Google & CalDAV

July 29th, 2008

I think this is really quite important, though it sounds pretty technical and geeky at present. Google Calendars now support the CalDAV protocol. (So, incidentally, do Calgoo).

CalDAV is an open standard for synchronising and updating calendars, and I’ve been keeping an eye on it ever since Apple quietly announced, way, way back, that it would be supported in the Leopard version of iCal, their desktop calendar program. This meant that you could publish your calendar to a CalDAV server, and that other people could also subscribe to it and update it.

This is important because, for many people, calendar synchronisation (allowing things like meeting room booking as well) is the only reason they run the expensive abomination that is Microsoft Exchange. To have broader support for an open standard would be great! But my hopes of a brave new world were moderated somewhat when implementations of CalDAV servers, other than the one Apple shipped with its server OS, seemed to be few and far between.

Well, it’s still early days and there are limitations and some rough edges – like iCal not syncing such calendars to iPhone/iTouch – but it’s a good start: with people like Google and Calgoo now creating server implementations, and iCal, Calgoo and Mozilla Sunbird (at least) supporting CalDAV on the desktop, my hope is renewed…

Thanks to Garry for the link.

Posted on Tuesday, July 29th, 2008 at 11:06 pm and filed under Apple, General, Internet.

One Response to “Google & CalDAV”

  1. Jesse Peterson Says:

    Aside from an open calendaring client/server specification and protocol (i.e. an Exchange replacement) the neatest thing about CalDAV, I think, is that you should be able to do “cross-realm” scheduling.
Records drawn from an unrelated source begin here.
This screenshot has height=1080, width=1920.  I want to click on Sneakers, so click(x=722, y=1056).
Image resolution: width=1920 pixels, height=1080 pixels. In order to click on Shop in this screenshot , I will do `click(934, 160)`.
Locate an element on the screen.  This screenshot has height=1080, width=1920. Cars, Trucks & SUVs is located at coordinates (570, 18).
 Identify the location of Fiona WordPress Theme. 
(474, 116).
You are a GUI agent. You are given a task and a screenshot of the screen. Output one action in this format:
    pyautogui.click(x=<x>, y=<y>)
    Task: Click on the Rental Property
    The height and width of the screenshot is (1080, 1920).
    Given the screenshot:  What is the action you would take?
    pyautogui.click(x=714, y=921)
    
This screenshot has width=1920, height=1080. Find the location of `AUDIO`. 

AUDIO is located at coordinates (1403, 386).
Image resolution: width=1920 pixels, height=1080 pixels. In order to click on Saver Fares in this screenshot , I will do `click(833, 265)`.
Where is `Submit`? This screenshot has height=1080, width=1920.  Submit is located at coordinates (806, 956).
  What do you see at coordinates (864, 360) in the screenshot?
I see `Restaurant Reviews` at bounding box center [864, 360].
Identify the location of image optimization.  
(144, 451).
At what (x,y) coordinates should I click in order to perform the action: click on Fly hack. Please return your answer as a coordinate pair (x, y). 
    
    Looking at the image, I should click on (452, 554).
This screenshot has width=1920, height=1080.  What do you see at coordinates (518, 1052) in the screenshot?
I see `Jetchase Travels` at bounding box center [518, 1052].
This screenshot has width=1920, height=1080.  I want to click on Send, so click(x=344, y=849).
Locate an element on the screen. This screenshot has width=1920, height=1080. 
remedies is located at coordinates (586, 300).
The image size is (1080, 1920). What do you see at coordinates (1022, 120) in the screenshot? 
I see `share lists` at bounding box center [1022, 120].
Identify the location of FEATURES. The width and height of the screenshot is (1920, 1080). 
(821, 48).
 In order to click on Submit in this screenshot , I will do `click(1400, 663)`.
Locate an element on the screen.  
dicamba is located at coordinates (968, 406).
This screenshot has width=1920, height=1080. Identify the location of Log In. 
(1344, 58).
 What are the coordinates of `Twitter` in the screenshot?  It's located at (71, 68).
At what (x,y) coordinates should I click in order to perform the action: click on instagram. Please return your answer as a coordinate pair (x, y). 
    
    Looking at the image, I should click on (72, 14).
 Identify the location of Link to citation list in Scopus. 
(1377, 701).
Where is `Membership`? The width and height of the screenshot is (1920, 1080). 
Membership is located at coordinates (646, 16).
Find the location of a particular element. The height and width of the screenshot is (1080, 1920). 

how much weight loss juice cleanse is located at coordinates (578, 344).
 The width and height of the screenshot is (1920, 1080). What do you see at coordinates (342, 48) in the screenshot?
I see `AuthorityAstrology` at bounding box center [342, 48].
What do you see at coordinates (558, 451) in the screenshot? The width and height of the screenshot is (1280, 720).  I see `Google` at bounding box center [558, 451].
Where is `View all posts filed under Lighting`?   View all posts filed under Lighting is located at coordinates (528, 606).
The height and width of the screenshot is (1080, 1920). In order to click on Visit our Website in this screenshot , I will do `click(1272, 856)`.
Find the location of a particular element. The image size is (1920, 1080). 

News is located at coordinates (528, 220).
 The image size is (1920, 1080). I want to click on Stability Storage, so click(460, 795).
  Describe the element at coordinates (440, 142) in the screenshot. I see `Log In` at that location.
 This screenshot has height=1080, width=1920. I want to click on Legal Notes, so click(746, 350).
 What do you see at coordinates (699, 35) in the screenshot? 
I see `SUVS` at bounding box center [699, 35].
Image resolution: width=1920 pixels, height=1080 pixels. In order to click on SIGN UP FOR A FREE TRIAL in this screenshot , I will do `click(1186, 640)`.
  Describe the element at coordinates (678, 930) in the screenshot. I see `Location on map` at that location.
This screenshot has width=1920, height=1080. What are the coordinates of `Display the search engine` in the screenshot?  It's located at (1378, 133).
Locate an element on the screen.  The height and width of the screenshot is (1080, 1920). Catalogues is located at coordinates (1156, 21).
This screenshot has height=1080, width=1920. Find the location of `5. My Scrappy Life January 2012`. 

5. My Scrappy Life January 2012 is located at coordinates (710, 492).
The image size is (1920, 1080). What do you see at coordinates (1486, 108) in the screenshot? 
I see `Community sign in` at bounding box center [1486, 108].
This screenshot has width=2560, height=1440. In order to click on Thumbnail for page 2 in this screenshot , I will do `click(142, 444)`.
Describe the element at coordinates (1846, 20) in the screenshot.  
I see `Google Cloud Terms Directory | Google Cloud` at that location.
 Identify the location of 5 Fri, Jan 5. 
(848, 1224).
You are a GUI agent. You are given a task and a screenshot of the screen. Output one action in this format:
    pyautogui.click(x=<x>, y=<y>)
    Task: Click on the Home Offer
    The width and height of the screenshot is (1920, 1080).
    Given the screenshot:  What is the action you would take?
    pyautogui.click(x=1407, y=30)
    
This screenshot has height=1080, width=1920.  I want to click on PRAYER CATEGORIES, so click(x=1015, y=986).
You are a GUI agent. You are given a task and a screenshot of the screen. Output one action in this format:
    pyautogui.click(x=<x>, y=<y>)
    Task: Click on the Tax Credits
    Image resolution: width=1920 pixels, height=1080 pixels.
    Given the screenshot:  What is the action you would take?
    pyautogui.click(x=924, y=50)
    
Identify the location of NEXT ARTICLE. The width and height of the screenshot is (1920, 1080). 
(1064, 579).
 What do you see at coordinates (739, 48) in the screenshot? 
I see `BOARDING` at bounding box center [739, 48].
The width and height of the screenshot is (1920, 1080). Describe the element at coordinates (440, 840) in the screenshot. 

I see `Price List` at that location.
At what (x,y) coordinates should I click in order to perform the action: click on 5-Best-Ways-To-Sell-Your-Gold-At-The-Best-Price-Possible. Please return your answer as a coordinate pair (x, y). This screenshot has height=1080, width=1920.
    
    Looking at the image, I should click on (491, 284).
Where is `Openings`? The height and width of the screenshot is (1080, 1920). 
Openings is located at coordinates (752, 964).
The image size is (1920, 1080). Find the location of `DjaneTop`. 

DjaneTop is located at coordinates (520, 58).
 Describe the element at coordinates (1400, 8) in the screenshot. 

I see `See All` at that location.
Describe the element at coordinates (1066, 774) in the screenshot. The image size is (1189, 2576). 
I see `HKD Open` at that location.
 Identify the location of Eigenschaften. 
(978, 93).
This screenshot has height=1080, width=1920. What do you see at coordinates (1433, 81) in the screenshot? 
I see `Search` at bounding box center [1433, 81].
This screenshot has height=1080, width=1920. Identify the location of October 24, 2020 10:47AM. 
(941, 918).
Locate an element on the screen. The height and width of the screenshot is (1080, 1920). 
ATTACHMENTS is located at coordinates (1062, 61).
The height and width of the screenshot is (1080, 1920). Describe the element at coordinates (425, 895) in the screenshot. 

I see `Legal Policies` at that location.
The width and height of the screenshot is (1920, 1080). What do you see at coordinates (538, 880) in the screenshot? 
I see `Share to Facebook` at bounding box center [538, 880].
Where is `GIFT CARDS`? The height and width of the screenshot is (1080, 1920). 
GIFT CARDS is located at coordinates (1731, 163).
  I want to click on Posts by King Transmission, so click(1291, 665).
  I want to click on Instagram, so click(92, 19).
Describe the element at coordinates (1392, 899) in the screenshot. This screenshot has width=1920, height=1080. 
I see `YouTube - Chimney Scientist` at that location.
Ie, I should be able to see your free/busy time and invite you to events, etc., even if you’re not in my “server’s” calendar system (and the notion of that I think is built-in). It’s been a while since I’ve looked at the details of all of that and so I qualified my statement with “should” and even if it were possible it would take practical implementation from the server vendors, too, but neat stuff all around.